<<<<
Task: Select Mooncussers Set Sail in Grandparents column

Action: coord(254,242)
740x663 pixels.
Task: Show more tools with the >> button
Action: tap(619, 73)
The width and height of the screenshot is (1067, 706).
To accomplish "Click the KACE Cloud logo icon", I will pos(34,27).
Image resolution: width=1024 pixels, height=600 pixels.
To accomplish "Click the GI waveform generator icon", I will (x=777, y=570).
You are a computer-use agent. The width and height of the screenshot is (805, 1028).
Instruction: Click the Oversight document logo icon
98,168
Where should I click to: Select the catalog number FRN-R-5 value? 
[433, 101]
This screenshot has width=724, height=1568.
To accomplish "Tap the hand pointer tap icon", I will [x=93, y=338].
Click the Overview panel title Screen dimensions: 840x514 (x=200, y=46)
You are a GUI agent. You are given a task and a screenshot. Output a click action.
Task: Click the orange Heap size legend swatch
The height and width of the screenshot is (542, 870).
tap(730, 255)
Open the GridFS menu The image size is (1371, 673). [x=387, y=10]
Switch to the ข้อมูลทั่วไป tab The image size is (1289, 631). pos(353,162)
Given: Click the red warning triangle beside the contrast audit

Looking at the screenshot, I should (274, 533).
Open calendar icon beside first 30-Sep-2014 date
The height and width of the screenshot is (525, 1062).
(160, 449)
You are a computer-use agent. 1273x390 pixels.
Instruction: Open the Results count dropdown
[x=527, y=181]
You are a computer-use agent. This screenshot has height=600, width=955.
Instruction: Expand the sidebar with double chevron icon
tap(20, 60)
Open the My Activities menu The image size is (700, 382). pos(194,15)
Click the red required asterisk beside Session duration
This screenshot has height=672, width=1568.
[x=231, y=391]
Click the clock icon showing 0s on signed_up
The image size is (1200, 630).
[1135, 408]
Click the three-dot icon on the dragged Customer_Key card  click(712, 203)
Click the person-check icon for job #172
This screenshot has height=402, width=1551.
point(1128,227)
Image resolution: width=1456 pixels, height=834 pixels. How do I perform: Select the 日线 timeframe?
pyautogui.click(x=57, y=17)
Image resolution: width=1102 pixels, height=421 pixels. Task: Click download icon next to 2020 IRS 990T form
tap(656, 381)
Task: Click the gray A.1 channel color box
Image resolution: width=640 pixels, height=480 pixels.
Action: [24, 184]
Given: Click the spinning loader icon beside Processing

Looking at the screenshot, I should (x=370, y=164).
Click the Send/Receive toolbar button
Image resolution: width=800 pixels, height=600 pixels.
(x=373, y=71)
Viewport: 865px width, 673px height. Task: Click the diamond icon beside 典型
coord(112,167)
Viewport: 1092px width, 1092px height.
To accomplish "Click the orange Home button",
>>>>
## Required work
Count up the lines in the material above that contain the string "accomplish", then state that figure alone.

## Result
4